# Buying frozen meat?



## rahimlee54 (Jun 27, 2013)

For some reason I think it is weird to buy frozen meat and I usually buy my fish from the meat counter as well. Is this all in my head or is the quality of frozen meat worse than what they are selling as fresh? I am pretty sure it is all frozen so I am just throwing this out there to see if there are any comments.


----------



## ajhuff (Jun 27, 2013)

I feel the same way. But if I buy the cow straight from the farmer and pick it up at the processor, it's wrapped and frozen, so it must be in my head. Can't get fresher than that.

-AJ


----------



## Stumblinman (Jun 27, 2013)

If you're talking about from the chain grocery store and not a local butcher than it's all in your mind. Most of the time it's brought in frozen and then thawed by them. So in a sense you're better off getting the frozen knowing it hasn't been sitting around thawed. Freshest meat is at the farm or processor, freshest fish is at the dock.


----------



## Mike9 (Jun 28, 2013)

I prefer buying IQF fowl and ocean fish. Beef and pork is harder to find frozen + I can't look it over well. I buy large cuts to process into meal size then vac pack and freeze. I do buy Australian beef and lamb when frozen. I like a particular brand that is grass fed/free range and it never disappoints.


----------



## mikemac (Jun 28, 2013)

The local Costco's (SFV in Los Angeles) carried for awhile dry aged prime ( or was it just prime?) beef...rib eyes, NY's, filet's... at a price point very close to the same unfrozen Choice cuts in the meat case. These were NOT the bacon wrapped filet's that Costco usually has. And they were good.


----------



## NO ChoP! (Jun 28, 2013)

I think the meat we should all be leery of is the gas packed meats at the likes of Wal-Mart. Done elsewhere, and shipped around the country. These meats have been exposed to carbon monoxide to hinder discoloring. You can leave a pack of hamburger meat on the counter for a couple of days, and it still appears pink. They do this with pork, tuna and salmon also....


----------



## Mike9 (Jun 28, 2013)

Unfortunately Walmart is the only place to get beef cheeks & decent ox tails around here.


----------



## boomchakabowwow (Jun 28, 2013)

my favorite time in a grocery store is yucking it up with an actual butcher. the guy with the gentle blood stains on the lab coat. i like picking a cut of meat out and having the guy turn it around for me. having him take a skirt steak and some english cut rib meat and grinding it all together for me.. happy happy joy joy.

the fish monger? love him!! he lets me sniff my fish before he packs it. 

i dont know if the stuff comes in the back door frozen or not. i'm cool either way.


----------



## shaneg (Jun 28, 2013)

One thing I don't like is wet aging beef, give me dry aged every time.
I suppose it's hard to tell from supermarkets whats been pre frozen and thawed these days, wholesale it's easier to get what you want.
I get whole carcasses and break them down, 3x suckling pigs,3x goat, 50x chickens, 6x salmon and 4x kingfish. 
22kg of king tarakihi fillets, my 60kg beef ribs and 160kg pork hocks are the exception but they are fresh anyway.
My fish guy is a commission buyer so he texts what's available in the early morning and picks the best stuff. My whole fish are almost always still stiff as a board and nice bulging eyes.


----------

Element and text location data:

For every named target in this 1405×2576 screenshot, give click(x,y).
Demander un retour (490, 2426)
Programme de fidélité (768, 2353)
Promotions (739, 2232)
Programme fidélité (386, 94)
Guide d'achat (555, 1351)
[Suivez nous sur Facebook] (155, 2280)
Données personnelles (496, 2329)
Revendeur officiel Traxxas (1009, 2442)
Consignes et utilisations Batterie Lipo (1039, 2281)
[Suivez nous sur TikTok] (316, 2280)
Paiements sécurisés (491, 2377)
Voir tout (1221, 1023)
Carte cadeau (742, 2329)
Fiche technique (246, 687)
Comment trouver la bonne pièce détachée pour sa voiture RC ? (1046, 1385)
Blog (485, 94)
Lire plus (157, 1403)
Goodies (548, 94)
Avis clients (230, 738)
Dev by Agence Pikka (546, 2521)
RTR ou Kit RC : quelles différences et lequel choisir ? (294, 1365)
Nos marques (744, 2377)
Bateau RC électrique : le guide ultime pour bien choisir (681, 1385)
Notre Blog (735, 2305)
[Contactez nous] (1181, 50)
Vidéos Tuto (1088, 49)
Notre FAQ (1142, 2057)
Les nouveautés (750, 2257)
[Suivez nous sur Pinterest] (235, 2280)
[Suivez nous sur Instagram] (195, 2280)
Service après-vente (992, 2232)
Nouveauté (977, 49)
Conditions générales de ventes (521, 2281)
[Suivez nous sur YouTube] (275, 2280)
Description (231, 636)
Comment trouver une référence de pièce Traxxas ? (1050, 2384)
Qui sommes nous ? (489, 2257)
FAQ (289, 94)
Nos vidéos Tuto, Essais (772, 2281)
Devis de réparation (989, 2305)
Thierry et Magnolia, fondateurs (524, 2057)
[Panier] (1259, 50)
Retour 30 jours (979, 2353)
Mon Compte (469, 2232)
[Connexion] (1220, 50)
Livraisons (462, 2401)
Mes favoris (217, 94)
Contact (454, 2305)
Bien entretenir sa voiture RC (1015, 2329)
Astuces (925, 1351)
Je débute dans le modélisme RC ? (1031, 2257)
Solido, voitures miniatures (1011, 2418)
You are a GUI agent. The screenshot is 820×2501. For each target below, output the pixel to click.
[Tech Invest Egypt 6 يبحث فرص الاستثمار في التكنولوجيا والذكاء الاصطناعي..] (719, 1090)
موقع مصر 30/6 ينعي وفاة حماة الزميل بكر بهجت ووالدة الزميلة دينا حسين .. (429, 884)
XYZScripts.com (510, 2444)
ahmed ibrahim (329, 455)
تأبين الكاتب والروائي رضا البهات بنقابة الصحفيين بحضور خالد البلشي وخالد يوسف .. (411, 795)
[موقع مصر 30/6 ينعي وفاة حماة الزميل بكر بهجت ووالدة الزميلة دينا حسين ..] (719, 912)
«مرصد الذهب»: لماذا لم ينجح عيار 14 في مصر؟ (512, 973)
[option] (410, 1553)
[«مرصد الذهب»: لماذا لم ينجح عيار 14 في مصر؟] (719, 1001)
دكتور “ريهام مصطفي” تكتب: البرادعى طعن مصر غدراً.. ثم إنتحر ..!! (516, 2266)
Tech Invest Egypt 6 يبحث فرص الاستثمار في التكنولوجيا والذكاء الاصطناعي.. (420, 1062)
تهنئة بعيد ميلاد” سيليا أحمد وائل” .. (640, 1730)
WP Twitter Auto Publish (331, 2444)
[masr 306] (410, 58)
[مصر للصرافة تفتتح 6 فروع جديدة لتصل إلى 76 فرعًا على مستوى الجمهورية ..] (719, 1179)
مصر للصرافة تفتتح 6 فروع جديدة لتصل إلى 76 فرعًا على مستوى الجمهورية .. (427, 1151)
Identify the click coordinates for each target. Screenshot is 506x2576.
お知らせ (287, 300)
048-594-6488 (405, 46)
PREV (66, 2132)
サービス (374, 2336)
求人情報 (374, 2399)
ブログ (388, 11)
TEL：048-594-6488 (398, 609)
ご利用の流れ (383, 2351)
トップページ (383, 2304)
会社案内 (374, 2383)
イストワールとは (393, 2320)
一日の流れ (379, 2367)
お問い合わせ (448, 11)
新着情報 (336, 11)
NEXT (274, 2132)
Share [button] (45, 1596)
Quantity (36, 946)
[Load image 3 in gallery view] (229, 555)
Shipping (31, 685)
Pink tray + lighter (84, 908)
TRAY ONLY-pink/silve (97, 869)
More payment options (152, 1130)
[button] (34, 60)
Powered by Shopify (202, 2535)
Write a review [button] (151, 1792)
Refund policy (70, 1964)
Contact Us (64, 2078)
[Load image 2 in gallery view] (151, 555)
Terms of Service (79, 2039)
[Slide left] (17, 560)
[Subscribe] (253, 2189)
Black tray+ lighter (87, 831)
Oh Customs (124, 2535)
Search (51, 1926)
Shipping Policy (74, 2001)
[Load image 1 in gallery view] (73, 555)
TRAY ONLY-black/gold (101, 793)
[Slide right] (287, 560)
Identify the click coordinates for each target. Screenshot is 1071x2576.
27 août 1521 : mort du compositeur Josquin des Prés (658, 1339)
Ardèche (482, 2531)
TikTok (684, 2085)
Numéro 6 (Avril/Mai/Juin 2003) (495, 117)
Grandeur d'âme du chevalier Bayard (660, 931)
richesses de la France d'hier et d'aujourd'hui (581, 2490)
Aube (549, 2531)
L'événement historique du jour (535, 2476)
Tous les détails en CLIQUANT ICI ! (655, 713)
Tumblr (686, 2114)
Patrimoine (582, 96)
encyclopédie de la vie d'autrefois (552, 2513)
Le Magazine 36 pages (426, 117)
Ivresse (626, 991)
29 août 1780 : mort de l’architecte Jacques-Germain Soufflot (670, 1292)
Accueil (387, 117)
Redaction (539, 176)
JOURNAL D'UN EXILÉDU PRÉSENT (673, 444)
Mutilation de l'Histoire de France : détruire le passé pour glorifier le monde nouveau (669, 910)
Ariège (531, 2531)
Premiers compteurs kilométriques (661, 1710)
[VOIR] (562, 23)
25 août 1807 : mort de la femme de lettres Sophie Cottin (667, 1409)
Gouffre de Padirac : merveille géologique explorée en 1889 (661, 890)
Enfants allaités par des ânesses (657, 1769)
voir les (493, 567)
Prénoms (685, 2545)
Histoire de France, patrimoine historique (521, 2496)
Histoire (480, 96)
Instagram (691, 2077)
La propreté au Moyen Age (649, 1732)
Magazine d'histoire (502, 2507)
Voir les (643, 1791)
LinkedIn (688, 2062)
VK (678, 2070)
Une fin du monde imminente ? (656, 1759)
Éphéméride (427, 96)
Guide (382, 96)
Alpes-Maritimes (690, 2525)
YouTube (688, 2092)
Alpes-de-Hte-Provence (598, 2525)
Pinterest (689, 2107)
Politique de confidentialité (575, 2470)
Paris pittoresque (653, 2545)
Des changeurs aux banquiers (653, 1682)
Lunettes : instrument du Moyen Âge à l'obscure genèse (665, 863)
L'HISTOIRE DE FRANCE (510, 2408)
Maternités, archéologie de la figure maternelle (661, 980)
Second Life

* _Brief A_
Rewrite the frozen meat thread from "For some reason" to "fresher than that.", putting "frozen fish" in place of "frozen meat".
* _Brief B_
Quote the entries exactly, from the line with "Mon Compte (469, 2232)" to the line with "Solido, voitures miniatures (1011, 2418)", including both of those lines.

* _Full solution A_
For some reason I think it is weird to buy frozen fish and I usually buy my fish from the meat counter as well. Is this all in my head or is the quality of frozen fish worse than what they are selling as fresh? I am pretty sure it is all frozen so I am just throwing this out there to see if there are any comments.


----------



## ajhuff (Jun 27, 2013)

I feel the same way. But if I buy the cow straight from the farmer and pick it up at the processor, it's wrapped and frozen, so it must be in my head. Can't get fresher than that.

* _Full solution B_
Mon Compte (469, 2232)
[Connexion] (1220, 50)
Livraisons (462, 2401)
Mes favoris (217, 94)
Contact (454, 2305)
Bien entretenir sa voiture RC (1015, 2329)
Astuces (925, 1351)
Je débute dans le modélisme RC ? (1031, 2257)
Solido, voitures miniatures (1011, 2418)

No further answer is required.